Installation view of moveObjects On at The Plumb with Bloom (2021). Images by Alison Postma and courtesy of The Plumb.
moveObjects On
Curated by Emma Green + Alison Postma
The Plumb
Toronto, Canada
September 3 – 29, 2021
Curated by Alison Postma and Emma Green, moveObjects On is an exhibition that teases apart the ways in which we understand ourselves through the capitalist lens. The twenty-four artists in moveObjects On transform The Plumb into a retail-adjacent experience that pieces together the shopping experiences of the gallery’s architectual past with a collectively imagined, and oh so peculiar future.
Reminiscing of the centralised water features common to malls of a bygone era, Hudspith presents Bloom (2021), a site-specific, multimedia, living pond installation made in collaboration with a community of molecular bodies. Inorganic animacies, extra-human subjectivities, and encounters with entropy; Bloom explores the erotic potential of becoming molecular. Stained glass lenses depicting a mixture of algal and human cellular structures emerge ascendant from within a liquid culture of filamentous algae. The living (and dying) installation takes on a discordant tone to the boom and bust of markets and bodies, positioning the processes of decay, movement, flux, and renewal as foundational to illness mediation and cultural remediation.
The work pairs those cellular structures which have been first in the artist’s experience to register autoimmune symptoms, with various agal bodies local to our environment. Each glass ‘molecular becoming’ carries a name – a knowledge – that emerge from within that cellular body’s innate characteristics, “the rhizomorph (breast tissue)” and “the traveller (volvox ferrisii),” for example. Together, the eight glassworks imply a human-algal hybrid with a unique set of erotic wisdom.
The artist extends deep gratitude and admiration for her algal advisor and collaborator, Sarah Choukah, Ph.D. in communications and faculty at L'Université de l'Ontario français.
Bloom (2021) Living pond installation: Stained glass, filamentous algae collected from (and later returned to) a pond near the gallery; vinyl pond lining; silicone caulk; painted lumber; copper pipe and fittings; solder, UV lights, bubbler, lake water. 80 x 36 x 46 1/2 inches.
Stained glass ‘molecular becomings’ in ascending order:
the feeler (viscera); the animist (ovary); a passageway (fallopian tube); the weaver (filamentous chlorophyta); the rhizomorph (breast tissue); the communicant (scenedesmus); erotic compass (neuroimmune mastocyte); and the traveller (volvox ferrisii).

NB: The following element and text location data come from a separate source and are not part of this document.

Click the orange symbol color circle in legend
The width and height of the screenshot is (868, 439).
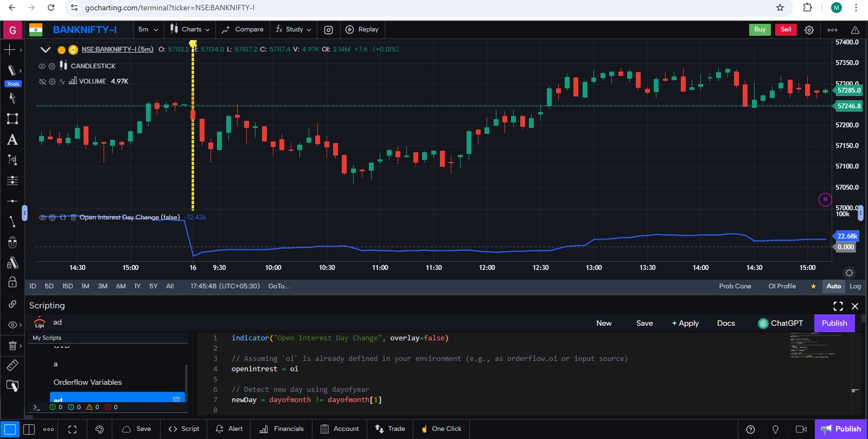(61, 50)
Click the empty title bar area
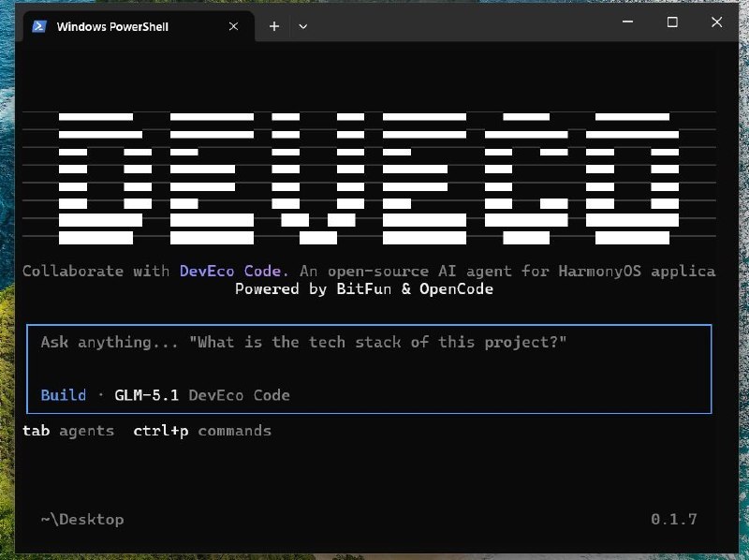Image resolution: width=749 pixels, height=560 pixels. [459, 24]
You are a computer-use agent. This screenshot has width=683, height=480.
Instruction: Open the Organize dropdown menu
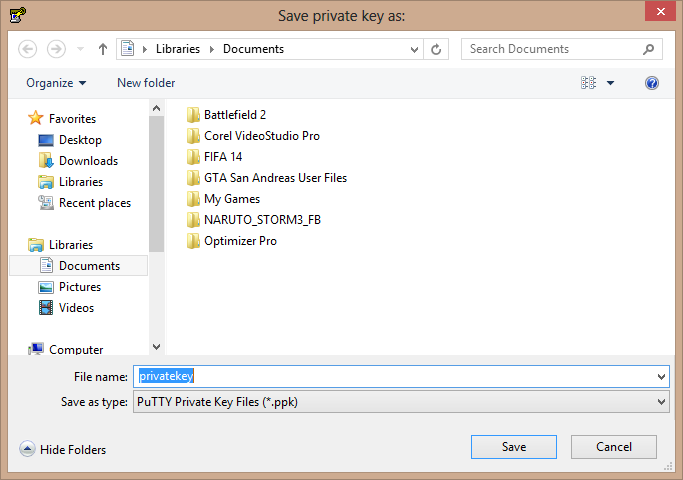click(56, 83)
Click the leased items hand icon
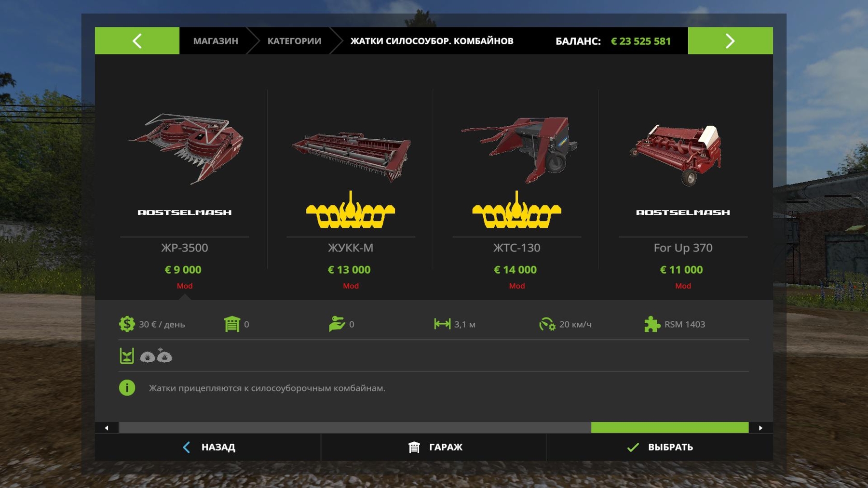This screenshot has height=488, width=868. (x=337, y=324)
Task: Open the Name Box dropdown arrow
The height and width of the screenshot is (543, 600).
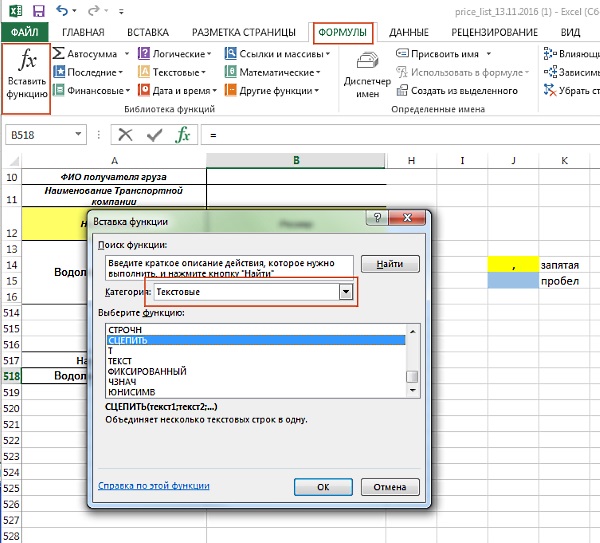Action: [79, 134]

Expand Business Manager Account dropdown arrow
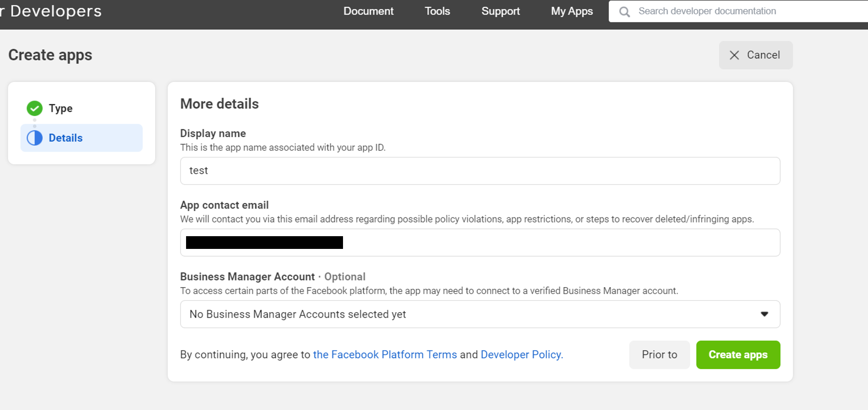(x=764, y=314)
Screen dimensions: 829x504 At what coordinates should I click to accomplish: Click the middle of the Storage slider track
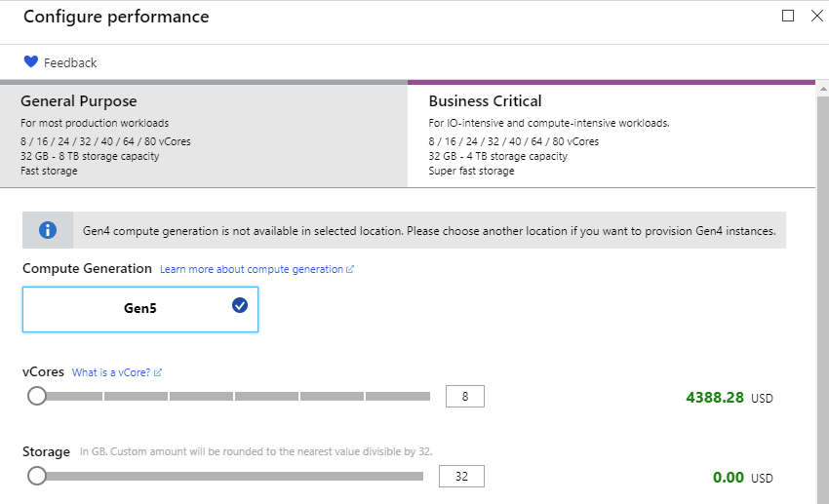click(230, 476)
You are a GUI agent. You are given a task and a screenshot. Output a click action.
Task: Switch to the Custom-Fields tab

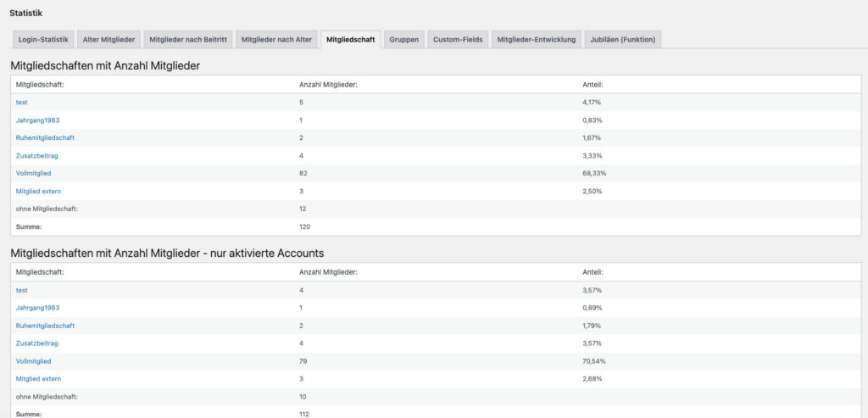pos(458,40)
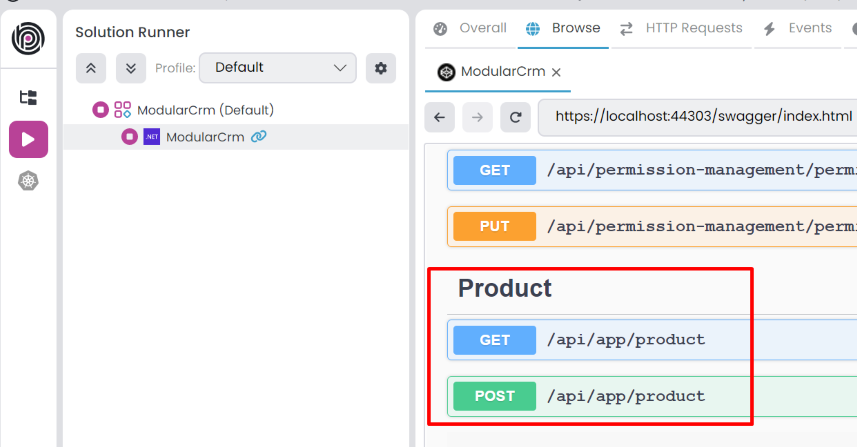This screenshot has height=447, width=857.
Task: Open the Kubernetes sidebar icon
Action: pyautogui.click(x=28, y=181)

Following the exhibition at the Plumb, Bloom - a site-specific installation - was disassembled, returning the filamentous algae to the nearby body of water where they originated from. All eight stained glass elements from the original work live on as indivual wall-based sculptures called Bloom Installation Artifacts. Five were shown at Art Toronto 2021with The Plumb, and two at NADA (NY) in 2023.
Bloom Installation Artifacts (2021). Below, from left to right : the communicant (scenedesmus) ; the rhizomorph (breast tissue) ; the animist (ovary) ; the weaver (filamentous chlorophyta) ; & a passageway (fallopian tube). Images by Alison Postma and courtesy of The Plumb.